IrakLes aînés votent pour les législatives, mais pas les jeunes
Les 5e législatives depuis la chute de l’ancien dictateur Saddam Hussein en 2003 se tiennent ce dimanche dans le pays pétrolier. Le courant sadriste du chiite Moqtada al-Sadr est favori.
Appuyé sur sa canne, Issam Shukr, 70 ans bien tassés, est «fier» d’avoir voté pour les législatives dimanche en Irak. Mais le scrutin est loin d’ameuter les plus jeunes, exaspérés de voir «toujours les mêmes» responsables, incapables de résoudre la crise dans le pays pétrolier.
Sous le soleil d’octobre, dans les rues désertes de Bagdad pavoisées de calicots électoraux, soldats et policiers sont déployés par dizaines. Car des cellules de l’organisation jihadiste Etat islamique sont toujours actives et les autorités craignent que d’éventuelles manifestations antipouvoir ne dégénèrent.
Et si deux avions de combat tournoient dans le ciel, c’est «pour sécuriser les bureaux de vote», explique le ministère de la Défense.
Issam Shukr a voté à l’école «Al Amal», l’espoir en arabe. Il se targue d’être le premier électeur à glisser son bulletin dans l’urne, «comme à chaque élection».
Pour ces élections anticipées, les 5e législatives depuis la chute de l’ancien dictateur Saddam Hussein en 2003, l’homme dit espérer «l’amélioration de la situation» de son pays, englué dans une crise politique, sociale et économique.
C’est d’ailleurs la crise et le ras-le-bol de la tentaculaire corruption qui ont déclenché l’inédit mouvement de protestation lancé par les jeunes Irakiens il y a tout juste deux ans, en octobre 2019.
Dimanche, sur une pelouse près des blindés de la police, des affiches électorales de différents candidats ont été arrachées, et gisent à terre.
«Le plus apte»
Si le mouvement de contestation s’est essoufflé et les manifestations ne sont plus que sporadiques, la colère continue de gronder et la crise économique de frapper les Irakiens de plein fouet. Deux jeunes sur cinq sont au chômage et les services publics sont défaillants.

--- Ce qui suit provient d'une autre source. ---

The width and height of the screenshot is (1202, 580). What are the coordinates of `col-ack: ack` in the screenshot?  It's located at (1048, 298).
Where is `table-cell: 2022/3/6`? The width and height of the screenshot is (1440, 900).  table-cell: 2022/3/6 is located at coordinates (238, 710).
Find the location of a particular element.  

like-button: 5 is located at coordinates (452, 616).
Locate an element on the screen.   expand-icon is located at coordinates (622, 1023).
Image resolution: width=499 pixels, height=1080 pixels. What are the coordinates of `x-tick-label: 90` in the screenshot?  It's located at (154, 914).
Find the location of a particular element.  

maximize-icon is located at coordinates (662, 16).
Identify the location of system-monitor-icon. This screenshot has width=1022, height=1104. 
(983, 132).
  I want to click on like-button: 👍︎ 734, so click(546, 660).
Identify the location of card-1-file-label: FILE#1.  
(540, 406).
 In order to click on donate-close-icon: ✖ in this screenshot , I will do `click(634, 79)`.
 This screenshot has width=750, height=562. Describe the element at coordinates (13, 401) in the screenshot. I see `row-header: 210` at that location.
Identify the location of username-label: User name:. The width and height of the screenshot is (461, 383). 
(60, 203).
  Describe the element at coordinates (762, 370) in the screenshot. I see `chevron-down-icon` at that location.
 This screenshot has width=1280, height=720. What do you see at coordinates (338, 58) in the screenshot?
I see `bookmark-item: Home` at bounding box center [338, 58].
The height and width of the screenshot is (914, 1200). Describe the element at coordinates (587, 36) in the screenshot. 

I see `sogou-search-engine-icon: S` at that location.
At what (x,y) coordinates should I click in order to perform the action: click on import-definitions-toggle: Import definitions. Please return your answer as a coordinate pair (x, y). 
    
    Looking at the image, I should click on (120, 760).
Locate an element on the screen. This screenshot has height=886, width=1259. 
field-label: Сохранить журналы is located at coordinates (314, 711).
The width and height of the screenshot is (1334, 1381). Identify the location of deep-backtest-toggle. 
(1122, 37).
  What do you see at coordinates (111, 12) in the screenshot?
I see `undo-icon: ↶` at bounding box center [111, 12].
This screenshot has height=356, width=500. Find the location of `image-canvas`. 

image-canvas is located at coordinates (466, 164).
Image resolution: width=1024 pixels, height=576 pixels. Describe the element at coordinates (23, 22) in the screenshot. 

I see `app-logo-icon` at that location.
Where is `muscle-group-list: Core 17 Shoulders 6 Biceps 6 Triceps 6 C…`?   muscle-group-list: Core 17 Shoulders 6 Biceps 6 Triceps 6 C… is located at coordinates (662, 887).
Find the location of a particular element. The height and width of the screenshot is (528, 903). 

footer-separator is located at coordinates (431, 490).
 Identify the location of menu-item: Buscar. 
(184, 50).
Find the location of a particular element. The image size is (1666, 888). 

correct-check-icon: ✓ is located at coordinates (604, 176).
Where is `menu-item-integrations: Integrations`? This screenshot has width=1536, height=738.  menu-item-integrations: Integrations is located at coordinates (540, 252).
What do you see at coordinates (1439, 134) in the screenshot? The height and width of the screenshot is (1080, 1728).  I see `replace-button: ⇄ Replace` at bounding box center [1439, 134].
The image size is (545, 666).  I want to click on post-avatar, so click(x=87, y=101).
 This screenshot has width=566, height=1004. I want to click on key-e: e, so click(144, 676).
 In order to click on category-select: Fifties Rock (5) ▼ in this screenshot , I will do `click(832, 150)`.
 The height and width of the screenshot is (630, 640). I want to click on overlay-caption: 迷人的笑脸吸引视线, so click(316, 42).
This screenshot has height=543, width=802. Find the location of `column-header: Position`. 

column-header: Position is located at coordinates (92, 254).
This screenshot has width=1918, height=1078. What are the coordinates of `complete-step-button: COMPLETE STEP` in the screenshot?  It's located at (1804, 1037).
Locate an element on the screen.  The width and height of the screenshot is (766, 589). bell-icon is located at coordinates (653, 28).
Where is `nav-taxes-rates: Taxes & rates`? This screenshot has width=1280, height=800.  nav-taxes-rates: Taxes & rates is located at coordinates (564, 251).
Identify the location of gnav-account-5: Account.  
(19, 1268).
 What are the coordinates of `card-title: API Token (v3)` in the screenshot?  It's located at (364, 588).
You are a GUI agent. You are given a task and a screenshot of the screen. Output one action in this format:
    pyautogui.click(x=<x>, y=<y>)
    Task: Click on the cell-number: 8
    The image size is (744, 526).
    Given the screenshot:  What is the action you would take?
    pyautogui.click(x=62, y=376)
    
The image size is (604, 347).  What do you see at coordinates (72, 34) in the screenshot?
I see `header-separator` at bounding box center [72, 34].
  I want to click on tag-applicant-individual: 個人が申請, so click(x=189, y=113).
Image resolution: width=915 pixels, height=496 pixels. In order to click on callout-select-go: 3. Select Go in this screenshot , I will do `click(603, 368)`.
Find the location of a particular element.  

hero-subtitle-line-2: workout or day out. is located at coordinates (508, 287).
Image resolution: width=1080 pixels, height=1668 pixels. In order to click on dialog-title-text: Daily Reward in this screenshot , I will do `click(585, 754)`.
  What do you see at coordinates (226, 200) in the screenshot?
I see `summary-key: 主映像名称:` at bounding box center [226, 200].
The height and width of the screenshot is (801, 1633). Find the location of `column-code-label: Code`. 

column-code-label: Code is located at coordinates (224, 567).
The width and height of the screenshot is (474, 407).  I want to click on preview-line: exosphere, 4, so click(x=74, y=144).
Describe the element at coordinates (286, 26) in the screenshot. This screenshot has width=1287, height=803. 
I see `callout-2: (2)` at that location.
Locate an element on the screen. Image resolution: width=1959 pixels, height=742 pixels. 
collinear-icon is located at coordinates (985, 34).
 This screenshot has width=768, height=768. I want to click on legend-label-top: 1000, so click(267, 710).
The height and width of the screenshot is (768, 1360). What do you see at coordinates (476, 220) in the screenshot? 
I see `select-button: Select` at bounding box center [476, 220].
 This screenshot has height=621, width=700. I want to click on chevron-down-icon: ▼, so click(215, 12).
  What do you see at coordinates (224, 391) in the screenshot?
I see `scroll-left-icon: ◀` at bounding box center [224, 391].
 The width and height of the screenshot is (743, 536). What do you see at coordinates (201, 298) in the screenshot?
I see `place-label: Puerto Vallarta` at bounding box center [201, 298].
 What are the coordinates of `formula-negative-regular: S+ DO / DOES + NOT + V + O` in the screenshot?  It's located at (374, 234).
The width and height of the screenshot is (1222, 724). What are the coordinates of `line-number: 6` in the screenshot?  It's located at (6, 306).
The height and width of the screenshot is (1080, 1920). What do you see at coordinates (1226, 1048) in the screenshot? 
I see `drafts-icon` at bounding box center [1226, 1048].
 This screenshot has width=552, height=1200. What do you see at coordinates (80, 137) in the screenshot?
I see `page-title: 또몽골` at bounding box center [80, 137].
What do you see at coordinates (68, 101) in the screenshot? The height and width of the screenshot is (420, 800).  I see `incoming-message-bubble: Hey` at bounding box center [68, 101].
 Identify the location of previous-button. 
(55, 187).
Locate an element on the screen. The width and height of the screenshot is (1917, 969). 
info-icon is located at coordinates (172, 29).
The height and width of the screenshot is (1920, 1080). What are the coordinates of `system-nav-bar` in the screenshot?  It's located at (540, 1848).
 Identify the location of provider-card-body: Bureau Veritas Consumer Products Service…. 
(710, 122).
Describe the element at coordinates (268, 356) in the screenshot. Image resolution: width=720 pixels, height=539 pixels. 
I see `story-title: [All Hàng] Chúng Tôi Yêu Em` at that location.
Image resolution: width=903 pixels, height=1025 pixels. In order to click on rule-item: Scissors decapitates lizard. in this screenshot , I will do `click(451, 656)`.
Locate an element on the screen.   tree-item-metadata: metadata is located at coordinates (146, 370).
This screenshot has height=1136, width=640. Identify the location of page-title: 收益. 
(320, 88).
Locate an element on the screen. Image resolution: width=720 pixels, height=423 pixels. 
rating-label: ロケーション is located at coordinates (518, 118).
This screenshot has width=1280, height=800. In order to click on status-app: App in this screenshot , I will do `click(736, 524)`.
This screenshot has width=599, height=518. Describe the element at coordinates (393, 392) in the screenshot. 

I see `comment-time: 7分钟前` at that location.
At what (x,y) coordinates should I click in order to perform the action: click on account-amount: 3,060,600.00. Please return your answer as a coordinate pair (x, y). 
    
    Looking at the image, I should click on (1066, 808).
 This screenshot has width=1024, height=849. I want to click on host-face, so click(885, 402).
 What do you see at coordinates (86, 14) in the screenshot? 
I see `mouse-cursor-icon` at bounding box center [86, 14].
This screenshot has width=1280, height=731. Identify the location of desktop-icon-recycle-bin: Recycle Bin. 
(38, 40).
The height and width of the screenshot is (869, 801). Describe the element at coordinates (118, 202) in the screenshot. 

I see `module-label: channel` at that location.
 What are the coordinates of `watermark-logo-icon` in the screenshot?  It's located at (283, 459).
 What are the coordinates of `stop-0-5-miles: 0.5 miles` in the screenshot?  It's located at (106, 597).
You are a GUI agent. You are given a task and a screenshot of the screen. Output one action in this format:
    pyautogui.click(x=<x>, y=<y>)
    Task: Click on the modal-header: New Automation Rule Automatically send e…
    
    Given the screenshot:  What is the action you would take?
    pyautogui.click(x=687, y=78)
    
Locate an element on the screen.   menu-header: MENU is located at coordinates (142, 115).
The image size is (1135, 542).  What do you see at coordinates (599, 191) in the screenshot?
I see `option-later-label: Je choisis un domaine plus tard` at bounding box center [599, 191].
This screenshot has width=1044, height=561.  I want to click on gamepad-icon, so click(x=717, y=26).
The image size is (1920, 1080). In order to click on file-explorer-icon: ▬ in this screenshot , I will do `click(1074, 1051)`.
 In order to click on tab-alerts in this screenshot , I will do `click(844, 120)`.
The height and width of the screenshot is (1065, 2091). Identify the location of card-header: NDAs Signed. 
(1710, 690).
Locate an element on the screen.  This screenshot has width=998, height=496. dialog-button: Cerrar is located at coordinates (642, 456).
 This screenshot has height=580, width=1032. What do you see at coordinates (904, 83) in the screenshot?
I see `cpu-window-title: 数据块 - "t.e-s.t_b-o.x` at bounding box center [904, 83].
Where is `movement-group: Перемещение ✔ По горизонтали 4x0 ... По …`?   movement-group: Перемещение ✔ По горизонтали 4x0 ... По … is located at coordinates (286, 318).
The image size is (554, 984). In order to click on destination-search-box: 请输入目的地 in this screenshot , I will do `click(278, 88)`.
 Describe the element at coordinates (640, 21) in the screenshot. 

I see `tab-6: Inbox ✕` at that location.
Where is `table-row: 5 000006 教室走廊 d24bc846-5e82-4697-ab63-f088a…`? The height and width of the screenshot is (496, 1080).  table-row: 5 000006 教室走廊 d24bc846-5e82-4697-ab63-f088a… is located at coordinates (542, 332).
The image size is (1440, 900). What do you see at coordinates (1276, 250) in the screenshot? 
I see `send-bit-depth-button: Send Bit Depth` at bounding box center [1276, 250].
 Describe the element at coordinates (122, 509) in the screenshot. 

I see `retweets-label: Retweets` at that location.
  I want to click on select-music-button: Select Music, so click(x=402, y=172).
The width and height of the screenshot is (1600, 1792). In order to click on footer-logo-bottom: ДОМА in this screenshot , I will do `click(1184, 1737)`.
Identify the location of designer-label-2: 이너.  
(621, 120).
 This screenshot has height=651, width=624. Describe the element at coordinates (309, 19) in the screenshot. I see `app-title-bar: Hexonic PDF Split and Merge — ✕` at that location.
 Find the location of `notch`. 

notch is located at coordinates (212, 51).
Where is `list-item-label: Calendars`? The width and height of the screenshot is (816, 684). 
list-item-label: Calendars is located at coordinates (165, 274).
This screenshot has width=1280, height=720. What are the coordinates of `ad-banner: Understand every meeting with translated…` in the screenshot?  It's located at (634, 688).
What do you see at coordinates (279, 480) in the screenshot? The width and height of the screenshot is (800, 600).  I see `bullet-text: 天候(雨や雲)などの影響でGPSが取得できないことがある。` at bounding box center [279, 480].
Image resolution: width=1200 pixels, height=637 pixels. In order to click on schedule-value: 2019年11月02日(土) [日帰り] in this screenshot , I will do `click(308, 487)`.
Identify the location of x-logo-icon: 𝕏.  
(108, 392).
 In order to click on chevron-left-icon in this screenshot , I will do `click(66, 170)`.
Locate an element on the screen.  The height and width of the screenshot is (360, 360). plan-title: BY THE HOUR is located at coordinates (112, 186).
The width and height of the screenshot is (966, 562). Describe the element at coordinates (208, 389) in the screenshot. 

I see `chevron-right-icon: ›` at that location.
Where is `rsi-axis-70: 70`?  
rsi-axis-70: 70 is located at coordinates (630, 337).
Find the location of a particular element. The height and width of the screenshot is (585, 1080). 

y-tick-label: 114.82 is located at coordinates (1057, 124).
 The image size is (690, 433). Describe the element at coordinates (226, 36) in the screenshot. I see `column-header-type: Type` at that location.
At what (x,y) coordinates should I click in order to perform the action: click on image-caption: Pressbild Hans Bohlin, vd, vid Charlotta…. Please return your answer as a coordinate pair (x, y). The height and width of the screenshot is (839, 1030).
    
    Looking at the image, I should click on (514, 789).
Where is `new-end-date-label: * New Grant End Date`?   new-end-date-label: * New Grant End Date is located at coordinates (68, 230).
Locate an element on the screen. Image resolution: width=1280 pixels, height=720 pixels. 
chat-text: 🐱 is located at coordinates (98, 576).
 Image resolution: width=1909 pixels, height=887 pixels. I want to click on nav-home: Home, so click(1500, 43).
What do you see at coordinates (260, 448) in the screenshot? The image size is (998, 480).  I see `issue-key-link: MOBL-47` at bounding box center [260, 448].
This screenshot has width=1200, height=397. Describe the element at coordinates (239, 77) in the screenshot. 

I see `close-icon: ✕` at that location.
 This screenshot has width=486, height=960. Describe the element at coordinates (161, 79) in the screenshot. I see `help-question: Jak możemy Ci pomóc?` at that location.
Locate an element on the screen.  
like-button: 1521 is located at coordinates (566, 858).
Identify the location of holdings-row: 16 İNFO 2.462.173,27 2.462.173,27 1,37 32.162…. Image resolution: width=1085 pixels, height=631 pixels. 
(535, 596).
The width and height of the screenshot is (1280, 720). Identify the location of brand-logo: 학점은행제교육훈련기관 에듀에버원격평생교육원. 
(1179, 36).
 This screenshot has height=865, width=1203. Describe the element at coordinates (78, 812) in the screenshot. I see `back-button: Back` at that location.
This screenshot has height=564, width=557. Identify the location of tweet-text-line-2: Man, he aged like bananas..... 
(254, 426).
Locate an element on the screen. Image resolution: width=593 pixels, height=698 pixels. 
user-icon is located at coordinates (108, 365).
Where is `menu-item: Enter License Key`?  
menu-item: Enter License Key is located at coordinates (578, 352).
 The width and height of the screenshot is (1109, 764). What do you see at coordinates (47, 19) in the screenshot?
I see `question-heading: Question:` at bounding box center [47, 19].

Prenez l’électricité: les coupures se multiplient et les moins aisés, ceux qui n’ont pas les moyens de payer un groupe électrogène, galèrent.
À Erbil, la capitale de la région autonome du Kurdistan dans le nord de l’Irak, Karzan Abdel Khaleq, 39 ans, dit son espoir de «changement» en allant voter.
«Le plus important, c’est l’amélioration de la situation politique et économique.»
Même tonalité chez Jassem Mohammed Sultan, journalier de 53 ans, à Mossoul, la deuxième ville d’Irak que l’EI a occupée de 2014 à 2017. «Nous devons tous participer pour choisir le plus apte» à gouverner.
«Votez, votez, votez», a plaidé le Premier ministre Moustafa al-Kazimi, lorsqu’il est allé voter.
Officiellement, il n’est pas candidat à sa reconduction. À l’issue du scrutin, dont les résultats préliminaires devraient être publiés dès lundi, les différents partis et blocs parlementaires devront nécessairement se mettre d’accord pour arriver à un nom pour son successeur.
«Un piège»
Le courant sadriste, du nom du sulfureux clerc chiite Moqtada al-Sadr, est donné favori. Mais le Hachd al-Chaabi, une coalition majoritairement pro-Iran, lui fait de l’ombre.
Et c’est contre ces factions et leurs éléments armés que le soulèvement était en grande partie dirigé en 2019. Les militants accusent le Hachd d’avoir tué et enlevé plusieurs dizaines de leurs camarades.
De quoi alimenter le fort courant abstentionniste, déjà échaudé par la corruption et le sentiment que la classe politique s’en tire en toute impunité, quoi qu’il arrive.
«Je ne vais pas y aller, je ne voterai pour personne», lance une enseignante chrétienne de 30 ans qui vit à Bagdad et ne souhaite pas donner son nom. «Pourquoi voter? Nous ne faisons confiance à aucun candidat, qu’il soit chrétien ou non.»
En milieu de journée, les bureaux de vote peinaient à attirer les électeurs à Bagdad. Dans un centre, une journaliste de l’AFP a compté quelques dizaines d’électeurs depuis l’ouverture à 7 heures (6 heures en Suisse).
À Nassiriya, haut-lieu de la contestation dans le sud chiite, Imane al-Amine, ingénieure agronome de 54 ans, restera chez elle. Car les élections «n’ont rien de démocratique, c’est un piège».
«Nous vivons dans un État contrôlé par des armes à feu qui circulent en dehors de tout contrôle et qui tuent ceux qui pensent différemment.»